There are a lot of causes for misspelled words. Most of them are not of mechanical nature.
It happens more often than one might think. I know I've typed "guthib" at least a few times in the last decade or so that I've been using github, and coincidentally I just caught myself mistyping "decade" as "dedace". I pressed all the right keys, but in the wrong order.

I guess that packets from the brain sometimes suffer from a kind of race condition as they arrive at the fingers.

Maybe it's related to fact that we're surprisingly good at reading words with teh lettres shffuled aorund. Perhaps my brain is trying to type a word at a time, instead of individual letters, so the packets go out in parallel. Perhaps the last point has something to do with the fact that my native language is Korean, where a word is written as a compact two-dimensional arrangement of symbols rather than a simple sequence of symbols. I dunno, it just happens a lot.

>if you touch-type, they belong to different fingers

Not all touch-typers use or ever even learned the formal touch-type method.

And also, not all touch-typers use QWERTY ;)

https://en.wikipedia.org/wiki/Dvorak_keyboard_layout

I used almost never to make any sort of error whatsoever when typing, that I didn't immediately catch and fix.

IDK if it's age-related decline (I'm not even quite 40 yet...) or what but now I make all those homophone and bizarre-letter-substitution errors that I never, ever used to, constantly. I have to re-read everything I type or I'll have a stupid error like that every few hundred words.

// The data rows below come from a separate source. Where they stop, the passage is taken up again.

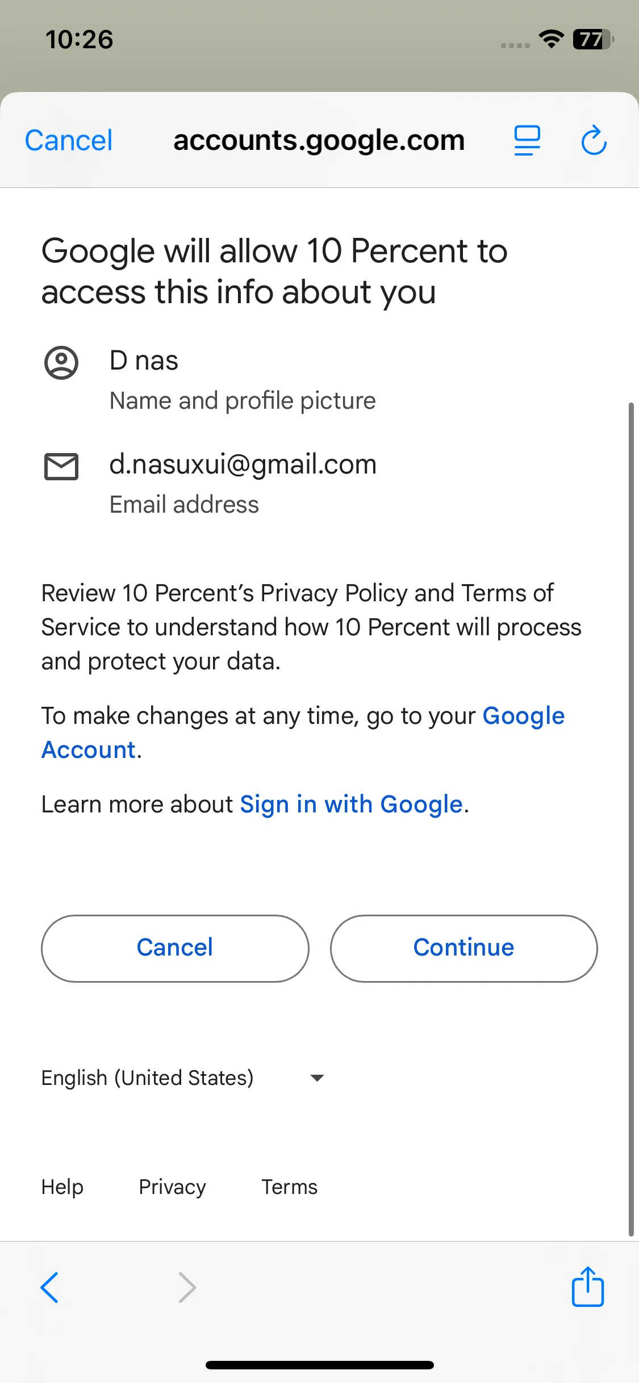Open the Help footer link
639x1383 pixels.
click(62, 1187)
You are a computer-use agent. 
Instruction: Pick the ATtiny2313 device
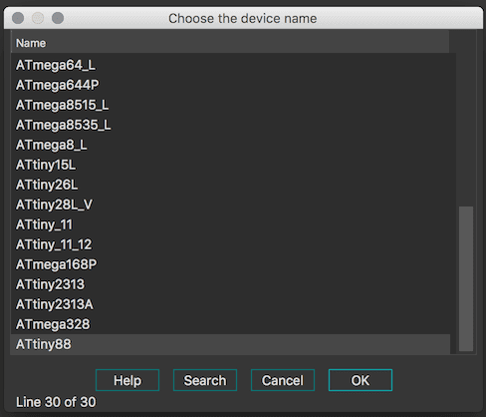pos(230,284)
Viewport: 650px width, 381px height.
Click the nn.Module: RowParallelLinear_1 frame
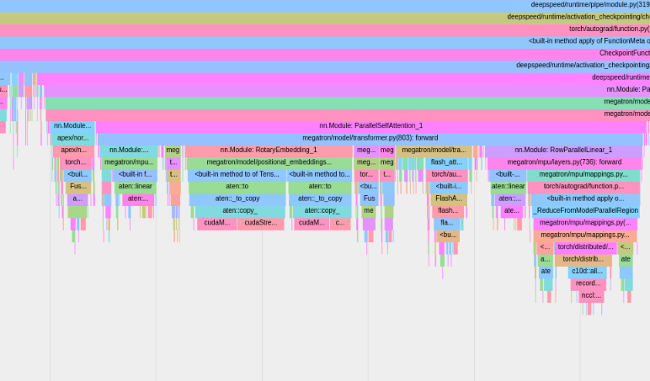pos(562,151)
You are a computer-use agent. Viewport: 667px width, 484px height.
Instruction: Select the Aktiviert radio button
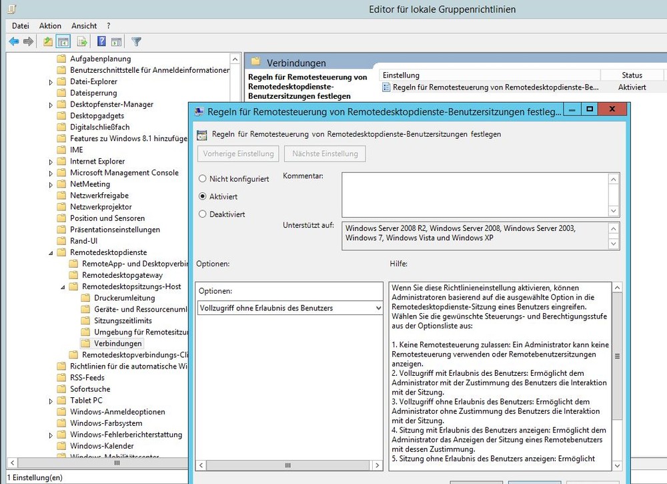click(203, 197)
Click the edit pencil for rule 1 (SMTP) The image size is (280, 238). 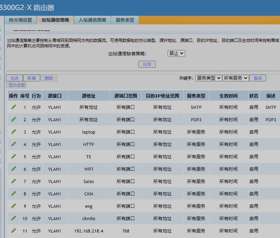click(13, 107)
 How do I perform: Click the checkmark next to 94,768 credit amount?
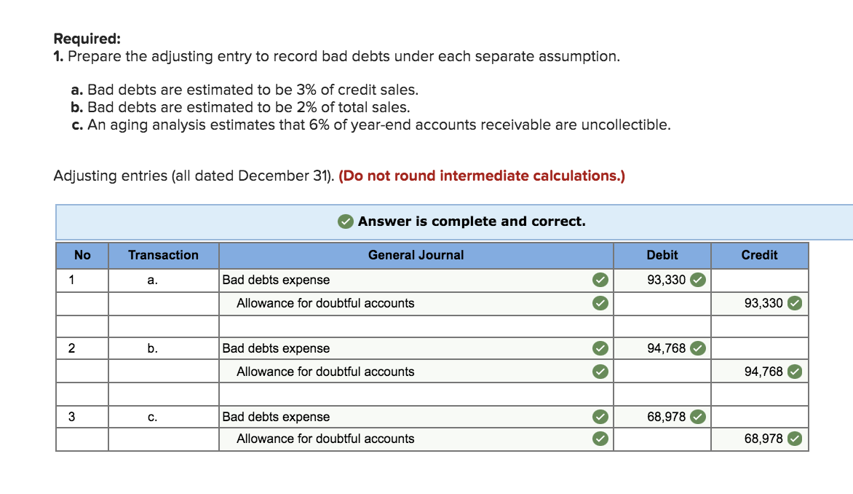coord(794,372)
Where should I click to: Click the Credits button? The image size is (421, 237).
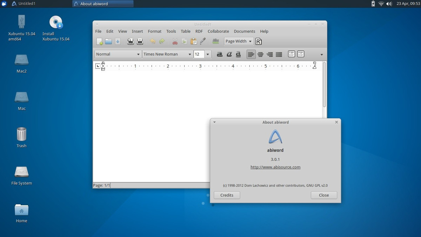227,195
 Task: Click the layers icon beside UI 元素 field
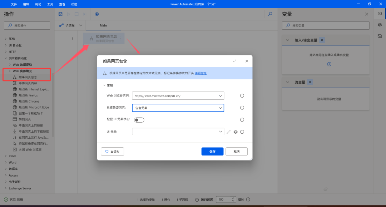[236, 132]
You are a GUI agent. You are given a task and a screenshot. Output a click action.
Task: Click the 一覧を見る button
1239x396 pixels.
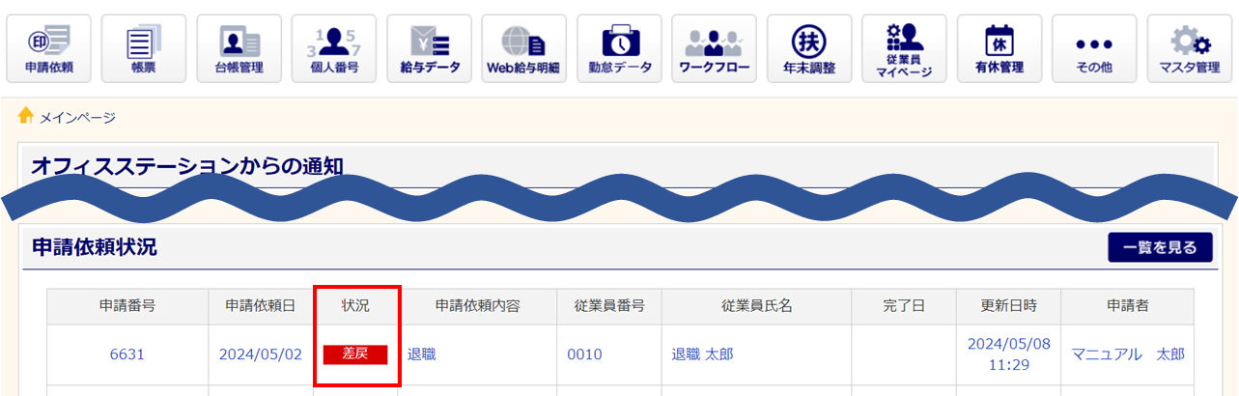[1160, 247]
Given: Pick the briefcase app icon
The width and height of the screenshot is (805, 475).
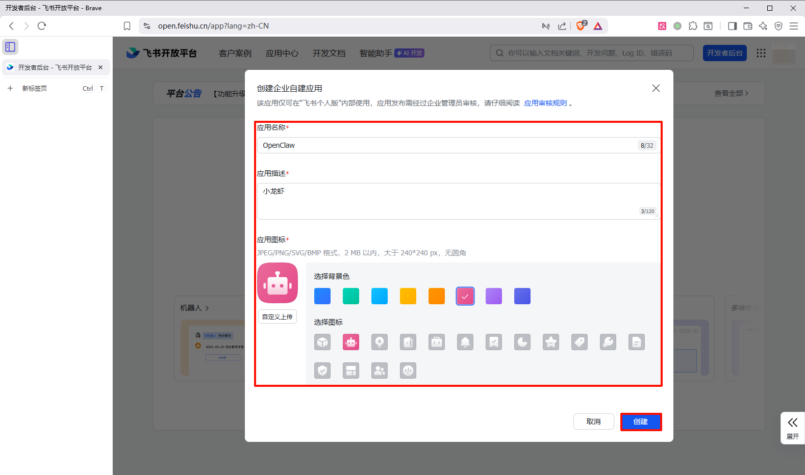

I recently found that I had typed 'hexadecimal' as 'hexademical' multiple times (only caught it via a spell checker).
To my understanding, letter transpositions are common even for great touch typists. Especially letters in the same "category" (such as shifting vowels around in this instance). Sure, it's a different "feel" when typing it wrong and if you are paying attention you might catch it, but you generally when touch typing don't think about the specific feel of individual letters, but the pattern or "shape" of the overall word. "gut" is a common enough word pattern (and an English word in its own right). "hib" is not, but if your brain/muscle memory is expecting the full "word" "github" and knows it uses both fingers "in the middle of the shapes" and it already used "u" it can be a likely transposition to wind up with "hib".
Doesn't seem that implausible given that we can read words just by reading the first letter and last letter, even if the letters in the middle are in the wrong order. We take words as lump-sum abstract objects instead of focusing on each of the letter.
> this seems like a totally implausible accidental misspelling

Yeah, I remember seeing this website as "a typo of github", but wasn't able to rediscover it.

Anecdotally, I've typed gihtub many times, but never guthib. Related: enabling a spell checker in my editor was a very humbling experience.